The rapid turnover in successive seasons certainly has much to do with the organization’s personnel management over the previous years. Time, as always, came out the victor as they felt the ramifications of trying to hold together a championship roster that could no longer perform like one.
Considering how different the projected starting lineup for the start of the 2014 season is from just two seasons ago, I think it would be interesting to revisit the roster from the 2010 season—the last time the Steelers competed for a championship—to see how different this new team truly is.
We will continue with the offensive line, which has seen about as much change as any position over the past few years.
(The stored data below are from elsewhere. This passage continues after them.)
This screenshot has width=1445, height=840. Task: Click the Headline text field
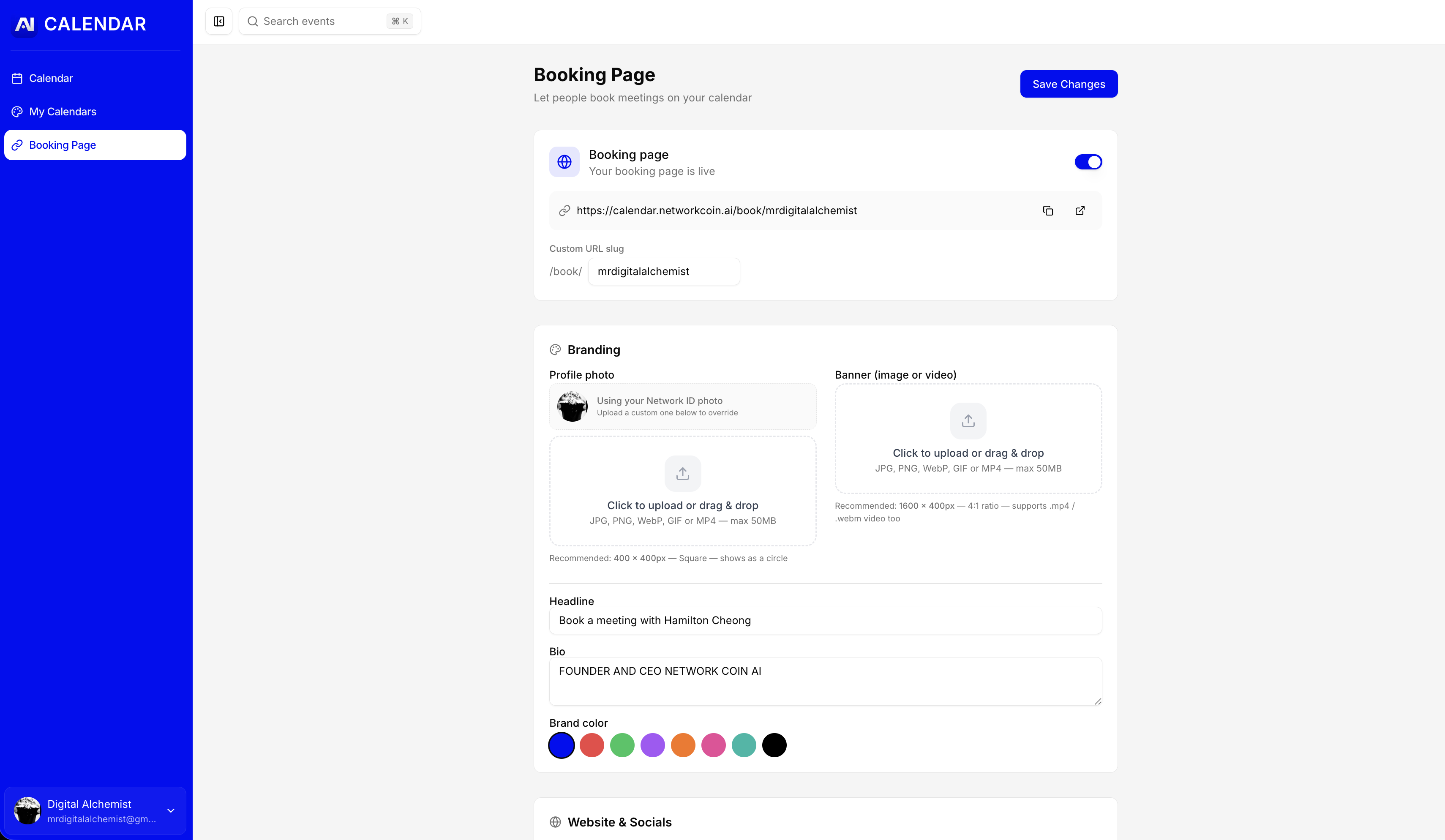click(x=825, y=620)
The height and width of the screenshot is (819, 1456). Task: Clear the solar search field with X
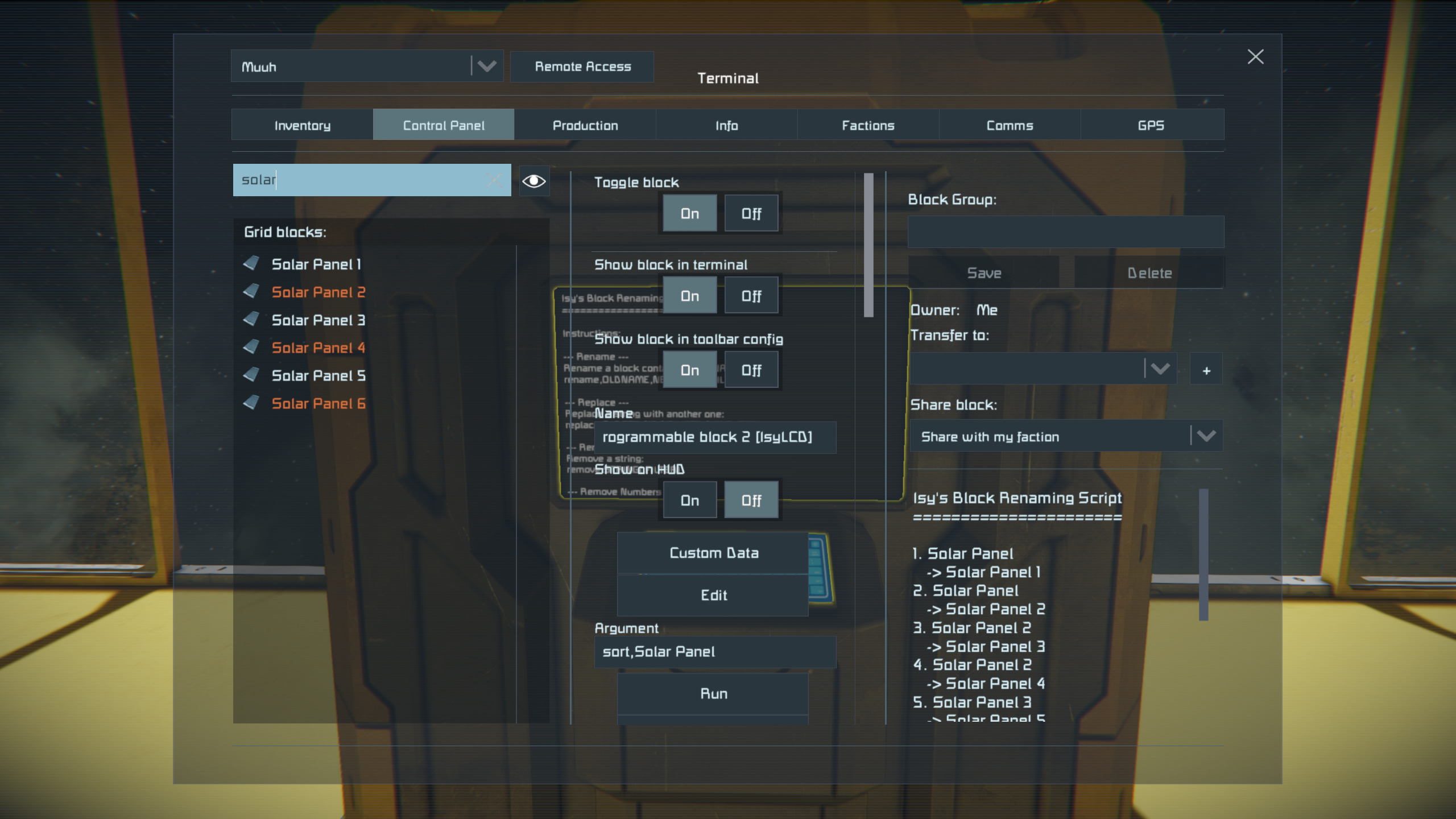pos(494,180)
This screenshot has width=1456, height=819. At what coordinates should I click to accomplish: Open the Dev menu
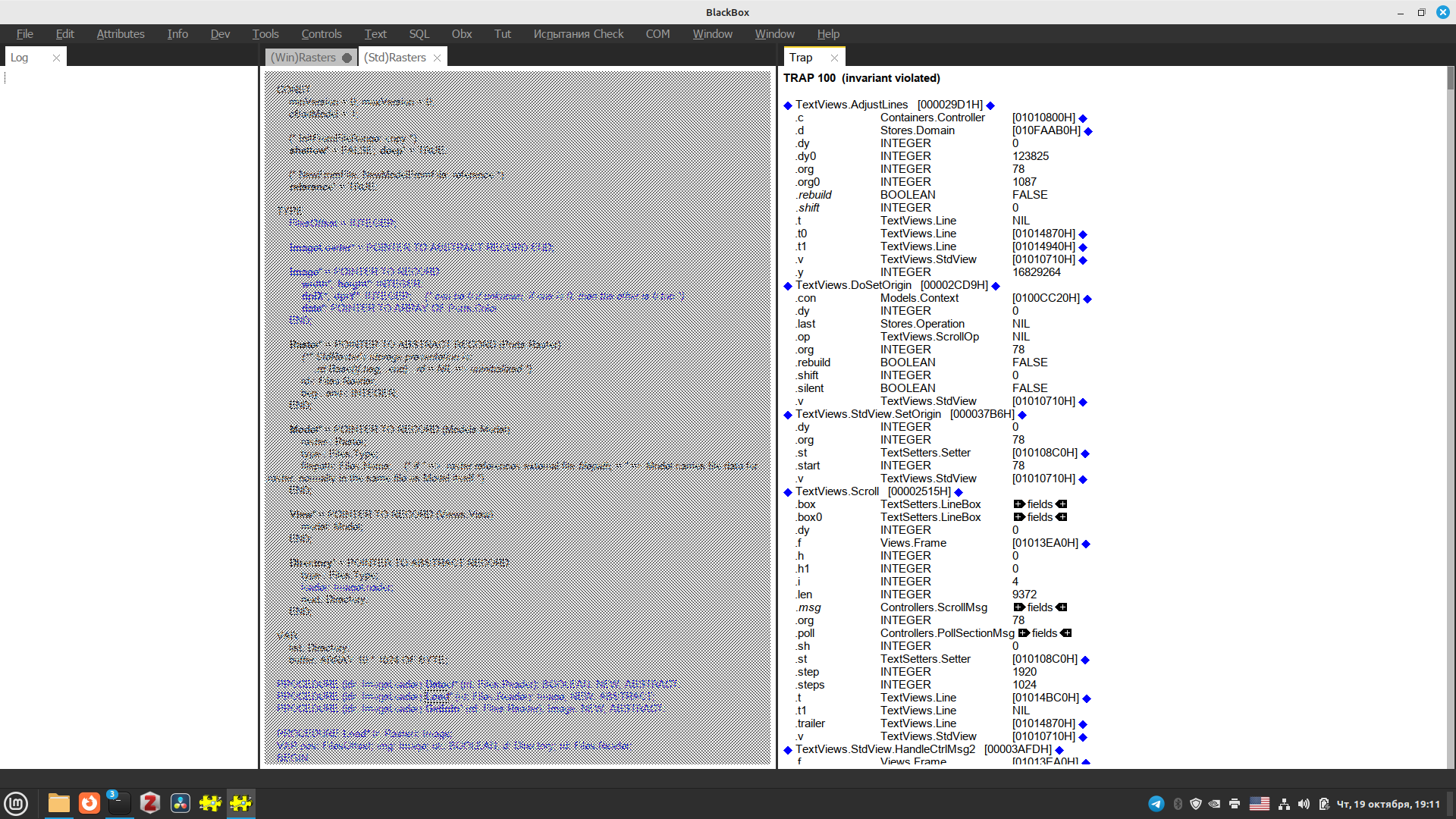pos(220,34)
2010 saw perhaps the biggest upgrade at a position from one season to the next on the Steelers in recent memory. That’s the year the team drafted center Maurkice Pouncey in the first round of the draft, immediately replacing Justin Hartwig.
Pouncey, of course, went on to three consecutive Pro Bowl seasons from 2010 to 2012, before missing virtually all of 2013 with a torn ACL. And yet Pouncey was not part of the Steelers’ championship game showing, having been knocked out with an ankle sprain in the weeks prior. Doug Legursky actually started in his place.
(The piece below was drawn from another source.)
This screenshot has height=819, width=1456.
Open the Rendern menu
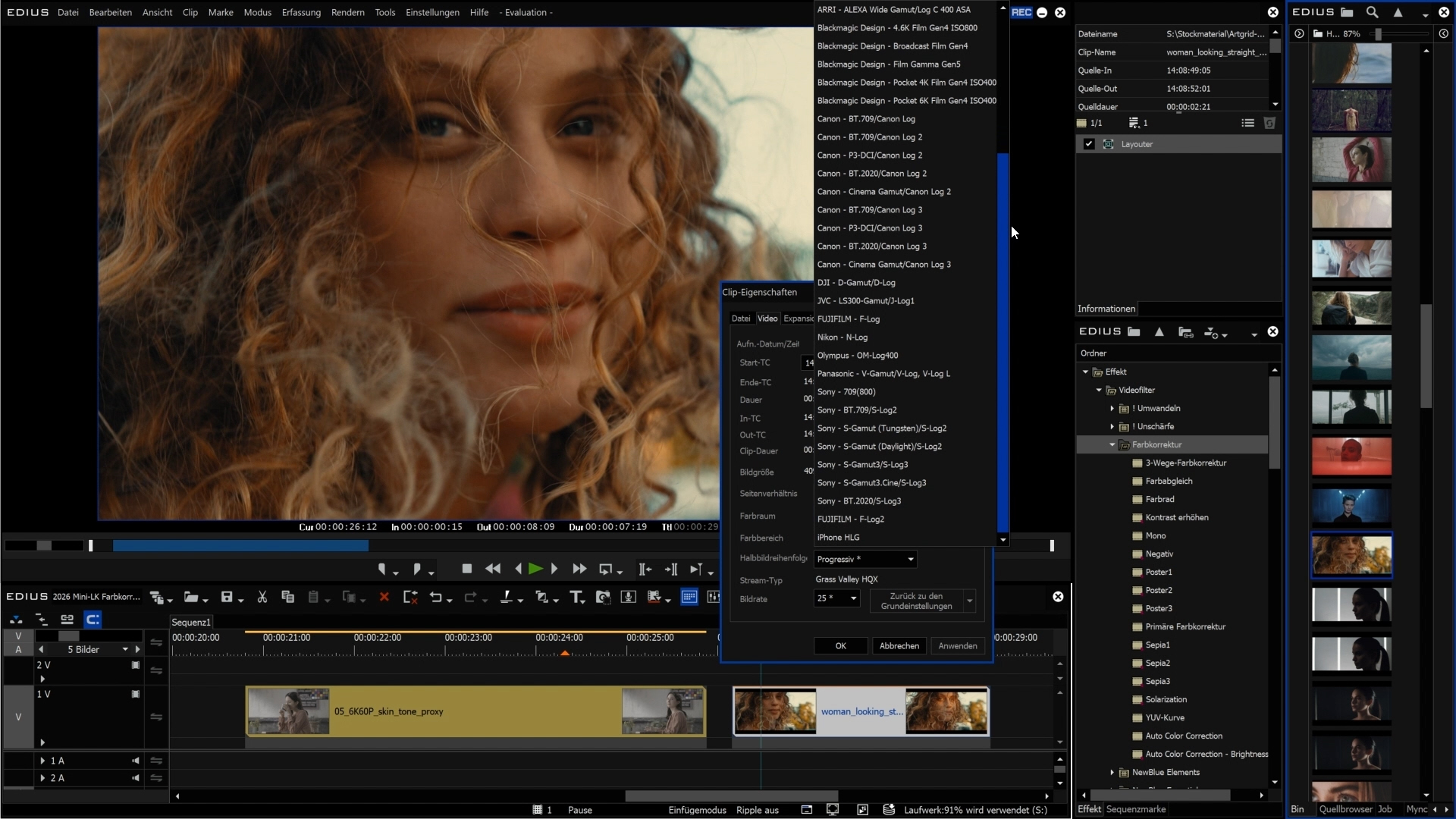coord(347,12)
There’s no doubt, however, that Pouncey’s influence, even as a rookie, had its impact on the team, which helped turn a 9-7 performance into a 12-4 record with a bye week a year later.
Granted, a largely healthy season from Troy Polamalu also played its role, but Pouncey’s injection of life and talent into the offensive line reverberated through the offense and provided a breath of fresh air from Hartwig’s tenure.
So clear was the discrepancy between the two that the Steelers released Hartwig before Pouncey ever played a game, choosing to carry Legursky as the backup center instead.
The Steelers have spent the past few years since the drafting of Pouncey piecing together the offensive line of the next generation around the center position, adding David DeCastro, Marcus Gilbert, Mike Adams, and Kelvin Beachum in consecutive seasons. All told, at least four of the five will make up the starting offensive line, with Pouncey the clear leader, both on and off the field.
Pouncey is, in fact, one of the very few carryovers on the offensive side of the ball from the last time the Steelers have competed for a championship. Aside from Pouncey, only Ben Roethlisberger and Heath Miller were starters both then and now.
Antonio Brown has emerged as not just a starter, but also a key figure since then; however, his role was fairly marginal in 2010, his rookie year. Aside from that, Matt Spaeth has returned to the Steelers as the second tight end, but the offense is vastly different heading into 2014 than it was in 2010, and—finally—perhaps for the better.